Aakash Mittal
Aakash Mittal – “a fiery alto saxophonist and prolific composer,” notes the Minneapolis Star Tribune – has created a strikingly evocative portrait of urban India with Nocturne, the first album by his Awaz Trio featuring guitarist Miles Okazaki and percussionist Rajna Swaminathan (who plays the mridangam and kanjira). The album, to be released September 10, 2021 via Bandcamp, summons the teeming sound world of nighttime Kolkata (formerly Calcutta). About the project, Mittal says: “I wanted to explore ‘night music’ as not only being meditative, calm and peaceful, but also being full of density, collision, friction and dissonance. There’s the Western classical concept of the nocturne in music as with Chopin and others, of course, as well as the deep culture that surrounds jazz as a nighttime performance art. I wanted to combine those ideas with the Hindustani tradition of performing ragas at specific times of night. Each piece on the album explores and deconstructs a different evening and night raga that I studied with the sarod player Prattyush Banerjee in India. I took the shapes and intervals of each of these ragas, abstracted them and framed them in different contexts. There’s a lyricism that reflects the slow cadence of blue light melting into darkness, but there is also that aspect of energy, urgency and intensity that can rise with the urban nighttime in India.”
The Denver Post has pointed out that Mittal’s work “points toward new possibilities in improvised music… Through his balance of tough improvisation and bright harmonies – coupled with thorough investigations into the rhythms of India – he has already arrived at his own place in the jazz community.” Mittal credits the influence of such cross-cultural jazz luminaries as Vijay Iyer, Rudresh Mahanthappa and Hafez Modirzadeh, in addition to his studies with Hindustani master Prattyush Banerjee and the many opportunities the saxophonist had to perform with Indian icon Ravi Shankar’s former tabla maestro Tanmoy Bose, in his band Taal Tantra. Then there was influential tutelage from the late, great New York drumming sage Milfred Graves. About his time studying with Graves, Mittal says: “Professor Graves often challenged me to trust myself and the work I’m doing by saying that ‘everyone has something to contribute.’ I embraced this idea of trust by giving Miles and Rajna a lot of freedom to construct the music through improvisation within and around the scored material.”

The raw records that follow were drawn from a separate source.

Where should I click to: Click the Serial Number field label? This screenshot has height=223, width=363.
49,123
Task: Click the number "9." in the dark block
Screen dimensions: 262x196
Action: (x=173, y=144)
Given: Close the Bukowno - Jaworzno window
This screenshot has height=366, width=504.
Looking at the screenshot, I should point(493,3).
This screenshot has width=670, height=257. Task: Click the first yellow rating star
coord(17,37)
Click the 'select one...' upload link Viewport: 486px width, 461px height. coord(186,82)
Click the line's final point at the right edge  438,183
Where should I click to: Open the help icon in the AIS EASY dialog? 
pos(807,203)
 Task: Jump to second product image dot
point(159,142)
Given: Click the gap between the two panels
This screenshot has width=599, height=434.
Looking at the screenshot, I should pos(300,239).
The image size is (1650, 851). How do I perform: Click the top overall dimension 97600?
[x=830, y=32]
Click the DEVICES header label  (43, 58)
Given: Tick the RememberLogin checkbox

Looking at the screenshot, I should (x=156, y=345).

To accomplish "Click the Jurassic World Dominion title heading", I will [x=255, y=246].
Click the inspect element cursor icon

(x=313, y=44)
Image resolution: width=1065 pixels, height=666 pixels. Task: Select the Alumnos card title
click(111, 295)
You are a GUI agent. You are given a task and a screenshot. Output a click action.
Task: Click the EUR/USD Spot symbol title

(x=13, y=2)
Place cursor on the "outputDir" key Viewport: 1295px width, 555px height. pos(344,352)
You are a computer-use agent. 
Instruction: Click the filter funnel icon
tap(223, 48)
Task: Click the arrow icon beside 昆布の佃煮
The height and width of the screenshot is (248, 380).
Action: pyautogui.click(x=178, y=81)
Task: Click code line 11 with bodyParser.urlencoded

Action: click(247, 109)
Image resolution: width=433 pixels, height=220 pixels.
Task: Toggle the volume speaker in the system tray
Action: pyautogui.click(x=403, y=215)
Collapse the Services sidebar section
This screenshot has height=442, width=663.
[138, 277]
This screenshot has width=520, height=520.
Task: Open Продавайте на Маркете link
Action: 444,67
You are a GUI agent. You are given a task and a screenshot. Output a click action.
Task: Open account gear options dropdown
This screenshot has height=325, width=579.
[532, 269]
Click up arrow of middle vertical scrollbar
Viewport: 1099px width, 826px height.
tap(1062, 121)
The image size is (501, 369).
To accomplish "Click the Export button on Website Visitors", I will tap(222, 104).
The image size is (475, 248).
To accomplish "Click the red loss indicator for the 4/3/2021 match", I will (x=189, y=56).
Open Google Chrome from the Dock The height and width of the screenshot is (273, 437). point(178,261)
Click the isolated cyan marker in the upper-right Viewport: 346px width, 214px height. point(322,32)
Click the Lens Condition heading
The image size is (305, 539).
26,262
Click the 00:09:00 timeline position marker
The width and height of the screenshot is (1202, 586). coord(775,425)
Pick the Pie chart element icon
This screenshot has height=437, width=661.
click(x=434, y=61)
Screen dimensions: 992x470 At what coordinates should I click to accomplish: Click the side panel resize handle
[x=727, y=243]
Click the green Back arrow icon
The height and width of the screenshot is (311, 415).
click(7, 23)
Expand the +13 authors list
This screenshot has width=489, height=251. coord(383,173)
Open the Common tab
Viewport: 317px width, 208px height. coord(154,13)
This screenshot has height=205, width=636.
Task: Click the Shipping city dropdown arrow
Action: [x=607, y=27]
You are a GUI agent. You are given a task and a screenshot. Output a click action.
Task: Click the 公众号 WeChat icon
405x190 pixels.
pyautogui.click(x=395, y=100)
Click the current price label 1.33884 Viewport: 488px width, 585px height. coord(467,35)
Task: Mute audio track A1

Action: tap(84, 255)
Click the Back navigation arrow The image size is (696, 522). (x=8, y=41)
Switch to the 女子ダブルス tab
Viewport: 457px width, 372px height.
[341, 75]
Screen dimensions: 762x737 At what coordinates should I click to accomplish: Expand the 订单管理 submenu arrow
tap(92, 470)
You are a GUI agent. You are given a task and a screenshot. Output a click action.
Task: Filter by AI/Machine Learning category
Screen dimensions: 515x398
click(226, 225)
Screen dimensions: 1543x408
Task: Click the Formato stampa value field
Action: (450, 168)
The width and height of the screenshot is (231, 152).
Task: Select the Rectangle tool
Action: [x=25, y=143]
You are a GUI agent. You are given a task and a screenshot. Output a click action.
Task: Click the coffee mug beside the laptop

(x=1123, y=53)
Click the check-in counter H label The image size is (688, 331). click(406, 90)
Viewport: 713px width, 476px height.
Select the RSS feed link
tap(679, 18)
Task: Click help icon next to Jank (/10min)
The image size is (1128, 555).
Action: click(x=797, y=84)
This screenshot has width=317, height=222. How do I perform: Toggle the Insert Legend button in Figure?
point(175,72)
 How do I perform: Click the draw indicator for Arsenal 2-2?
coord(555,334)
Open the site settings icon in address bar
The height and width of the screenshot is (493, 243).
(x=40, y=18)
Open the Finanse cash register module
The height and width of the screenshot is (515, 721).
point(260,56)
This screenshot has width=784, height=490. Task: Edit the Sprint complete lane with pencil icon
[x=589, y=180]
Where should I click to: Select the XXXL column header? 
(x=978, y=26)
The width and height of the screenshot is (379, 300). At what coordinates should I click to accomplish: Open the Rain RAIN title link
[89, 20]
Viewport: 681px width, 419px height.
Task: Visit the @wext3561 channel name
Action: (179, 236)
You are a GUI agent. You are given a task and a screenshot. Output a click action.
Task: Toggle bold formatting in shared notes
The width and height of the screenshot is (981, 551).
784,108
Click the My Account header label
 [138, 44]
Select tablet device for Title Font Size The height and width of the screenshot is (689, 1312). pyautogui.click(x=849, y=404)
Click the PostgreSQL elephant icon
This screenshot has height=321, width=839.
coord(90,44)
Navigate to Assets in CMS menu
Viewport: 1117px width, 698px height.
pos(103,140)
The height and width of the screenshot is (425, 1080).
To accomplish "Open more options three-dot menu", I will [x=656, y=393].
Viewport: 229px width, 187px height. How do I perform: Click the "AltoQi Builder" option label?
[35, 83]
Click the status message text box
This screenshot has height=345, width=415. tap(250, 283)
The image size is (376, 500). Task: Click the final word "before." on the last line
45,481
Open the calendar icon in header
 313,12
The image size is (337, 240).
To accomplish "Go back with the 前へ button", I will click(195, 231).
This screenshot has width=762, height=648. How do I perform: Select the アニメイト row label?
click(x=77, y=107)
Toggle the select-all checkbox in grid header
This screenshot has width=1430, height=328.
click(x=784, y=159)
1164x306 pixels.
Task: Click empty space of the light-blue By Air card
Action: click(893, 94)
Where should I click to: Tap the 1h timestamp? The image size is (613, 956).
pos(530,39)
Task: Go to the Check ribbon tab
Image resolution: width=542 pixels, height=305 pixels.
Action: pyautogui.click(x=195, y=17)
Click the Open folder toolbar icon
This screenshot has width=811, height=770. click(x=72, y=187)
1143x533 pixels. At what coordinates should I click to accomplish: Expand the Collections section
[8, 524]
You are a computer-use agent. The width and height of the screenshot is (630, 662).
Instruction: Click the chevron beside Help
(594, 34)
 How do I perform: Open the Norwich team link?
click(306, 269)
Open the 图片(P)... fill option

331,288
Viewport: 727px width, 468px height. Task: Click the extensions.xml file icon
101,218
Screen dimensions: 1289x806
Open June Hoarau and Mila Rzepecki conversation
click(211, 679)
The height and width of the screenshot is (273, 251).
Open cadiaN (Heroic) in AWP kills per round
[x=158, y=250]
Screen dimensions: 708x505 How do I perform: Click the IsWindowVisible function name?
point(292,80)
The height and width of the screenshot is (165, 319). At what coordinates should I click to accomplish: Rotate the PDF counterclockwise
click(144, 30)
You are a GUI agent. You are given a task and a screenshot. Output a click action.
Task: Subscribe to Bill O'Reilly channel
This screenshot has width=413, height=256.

Reflecting on his experiences of Kolkata, Mittal traces the genesis of Nocturne: “One night at the peak of Kolkata’s Durga Pooja festival, I boarded a bus heading down Rash Behari Avenue. The city’s population of 14 million had seemingly increased overnight with the addition of millions more tourists and visitors. As travelers continued to climb onto the bus, I became more and more compressed by the mass of bodies around me until the overwhelming volume of people in the gangway lifted me off of the floor. With one hand holding onto the bus railing, I became suspended by my fellow humans as we moved through a sonic landscape of traffic noise and pooja drumming. The human density, music and noise of my nighttime adventures in Kolkata informed the sound of Nocturne.”